Und trotzdem: Es gibt viele Menschen, die zurzeit sehr vieles richtig machen. Ärzte reisen ins Land, Hilfsorganisationen bringen Essen und Medikamente – überall auf der Welt versammeln sich Menschen und demonstrieren gegen diesen Überfall und für den Frieden. Das alles macht Mut.

Man muss Südtirol nicht besser machen, als es ist. Aber wahr ist nun einmal auch: Die Hilfsbereitschaft ist enorm. Es gibt zig soziale und gesellschaftspolitische Initiativen und Projekte im Land, die dort ansetzen, wo die öffentliche Hand es nicht tut oder nicht tun kann.

Es gibt sicher auch die Tendenz des Landes, sich darauf zu verlassen, dass vieles von privaten Initiativen geleistet wird. Und es gibt viele private Helfende, die finanziell bislang den Großteil alleine stemmen mussten. Die staatlichen Unterstützungsgelder dafür lassen nach wie vor auf sich warten. Das ist das Negative.

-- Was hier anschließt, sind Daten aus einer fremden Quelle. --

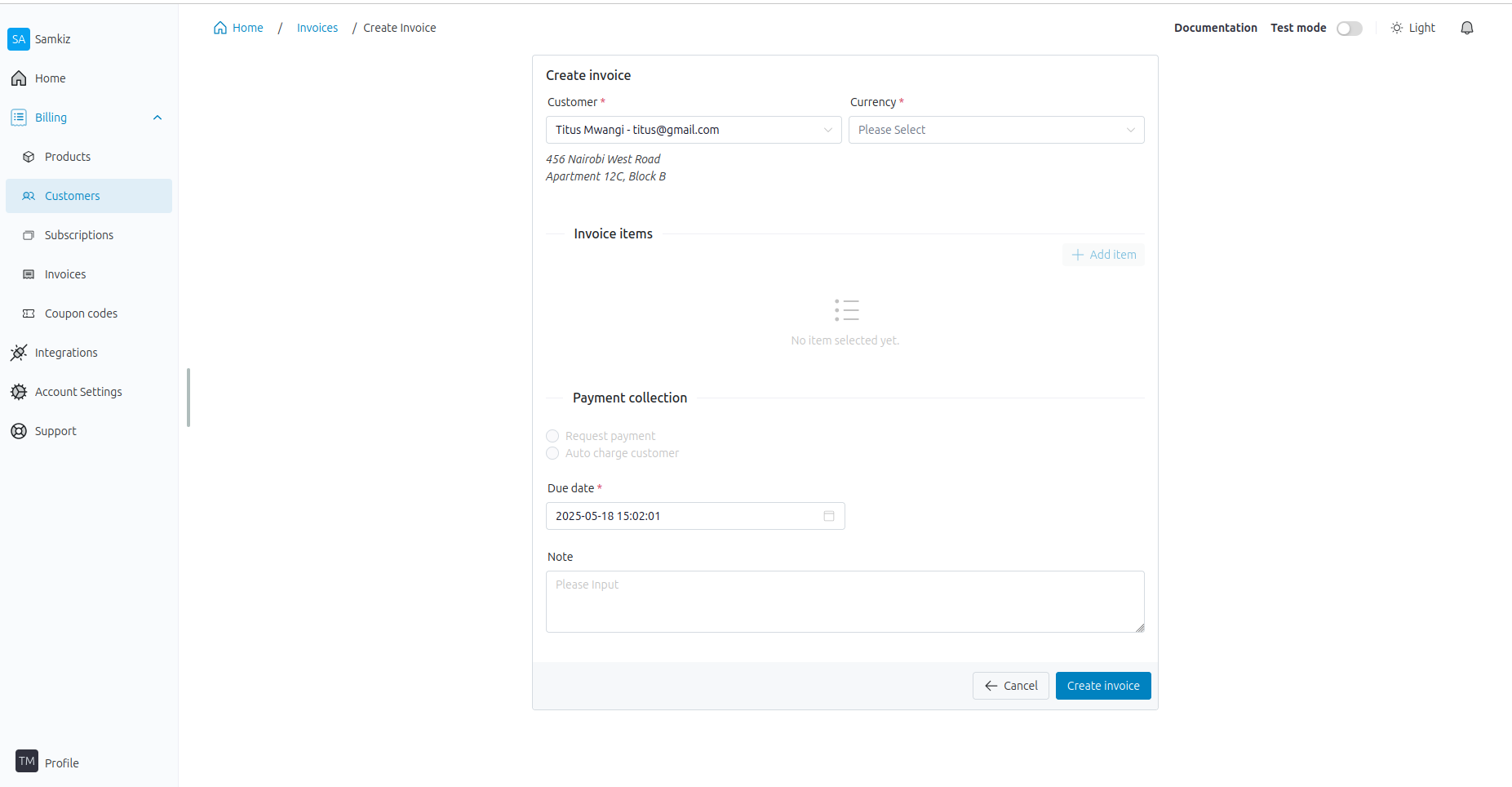The image size is (1512, 787).
Task: Click the Customers icon in Billing menu
Action: [x=28, y=196]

Flüchtlingshilfe funktioniert auf Dauer nur dann, wenn Staat, Land und die vielen Ehrenamtlichen im Wissen um die Schwäche des jeweils anderen vertrauensvoll zusammenarbeiten. Südtirol wird in dieser Krise einen langen Atem brauchen: Der Krieg in der Ukraine wird lange dauern. Darauf müssen wir uns einstellen. Es bleibt daher zu hoffen, dass diese beispiellose Welle der Hilfsbereitschaft anhält.